Control plot selection for studies of post-fire dynamics: performance of non-parametric and autoregressive routines


  • M.A. Landi Universidad Nacional de Córdoba
  • S. Ojeda Universidad Nacional de Córdoba
  • C.M. Di Bella Instituto Clima y Agua INTA Castelar; Universidad de Buenos Aires
  • P. Salvatierra Universidad Nacional de Villa María
  • J.P. Argañaraz Universidad Nacional de Córdoba
  • L.M. Bellis Universidad Nacional de Córdoba



control plot selection, fire ecology, post-fire monitoring, NDVI MODIS, NDVI time series analysis


Natural fire regimes have been modified; therefore robust post-fire monitoring tools are needed to understand the post-fire recovery process. Satellites with high temporal resolution allow us to build time series of vegetation indices for monitoring post-fire vegetation recovery. One of the techniques used is to compare the time series of a burned plot with that of an unburned control plot.
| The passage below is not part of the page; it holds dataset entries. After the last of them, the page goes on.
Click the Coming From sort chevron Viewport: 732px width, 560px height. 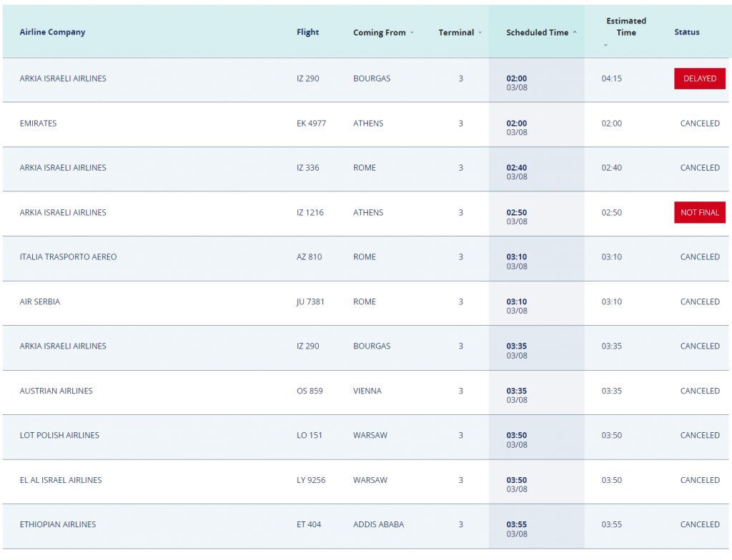coord(412,33)
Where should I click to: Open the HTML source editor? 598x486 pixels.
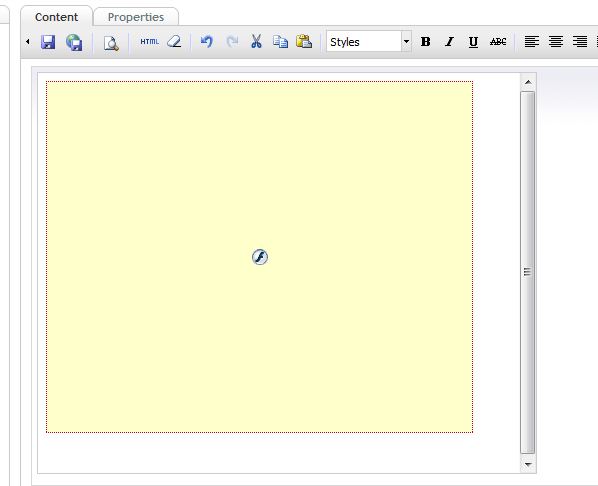[x=149, y=42]
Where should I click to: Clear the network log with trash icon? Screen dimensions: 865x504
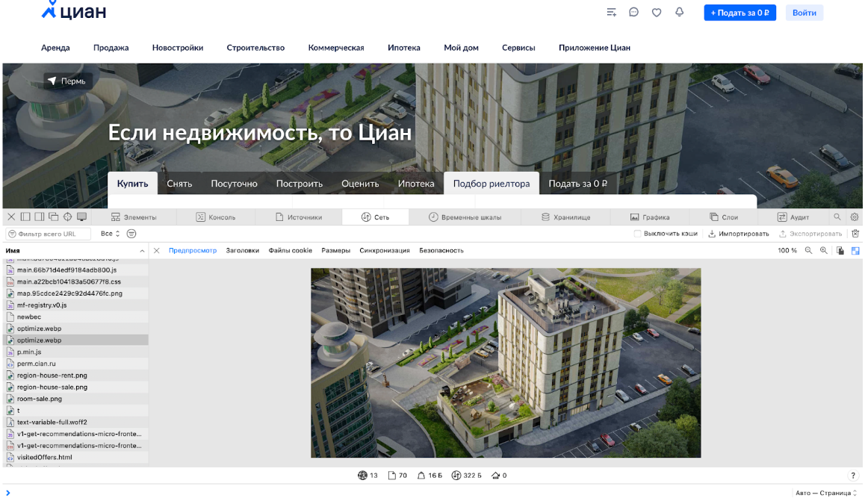click(x=855, y=233)
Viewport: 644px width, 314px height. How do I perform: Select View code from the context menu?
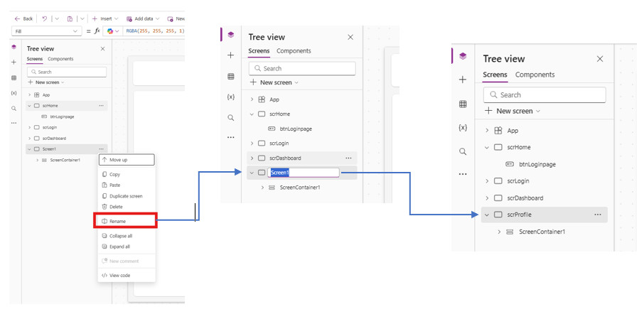119,276
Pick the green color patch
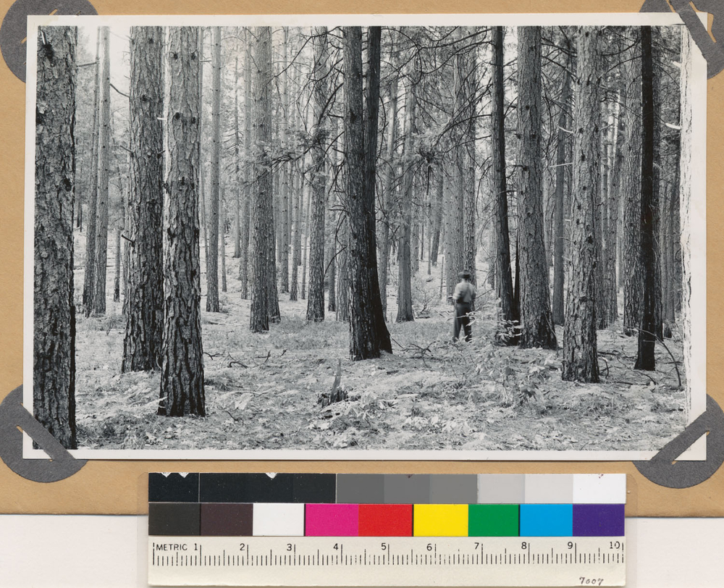 [x=493, y=520]
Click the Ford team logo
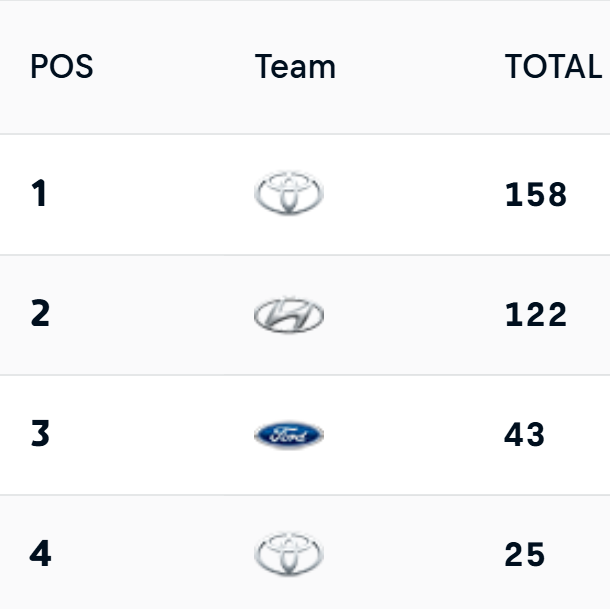This screenshot has height=609, width=610. pyautogui.click(x=289, y=435)
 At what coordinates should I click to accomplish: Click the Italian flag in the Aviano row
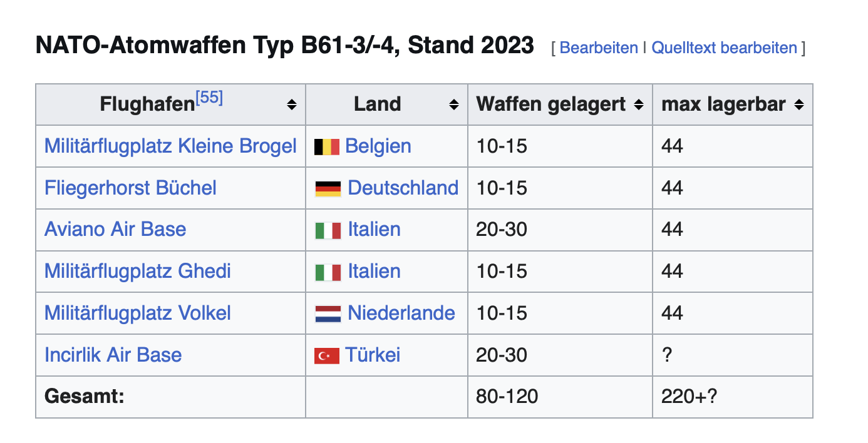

However, for its implementation it is necessary to select control plots in which the vegetation has the same structure and functioning than the plot burned before the fire. Previous study defined biological criteria to detect burned and unburned control plots with identical pre-fire vegetation functioning. Moreover, a non-parametric test routine of low statistical power was proposed to test them, this was based on the analysis of the QVI (Quotient Vegetation Index), calculated between NDVI (Normalized Difference Vegetation Index) time series of the burned and control site. However, currently there are autoregressive analysis techniques with greater statistical power. Therefore the aims were to propose six new statistical routines based on autoregressive test, and compare the performance of these with the non-parametric routine. We selected 13,700 forest plots and extracted the NDVI MODIS time series between 2002 and 2005. We randomly selected 43 reference plots, and through each routine, we compared each reference time series with the other 13,657 time series. We estimated the performance of the routines measuring the euclidian distance between the time series of the reference plot and the time series of the plots accepted for each routine. We also measured the quality and the amount of the QVI time series selected by each routine. Autoregressive routines showed better performance than the non-parametric routine, since they selected control plots with NDVI time series with greatest similarity with respect to the reference plots and QVI series with highest quality.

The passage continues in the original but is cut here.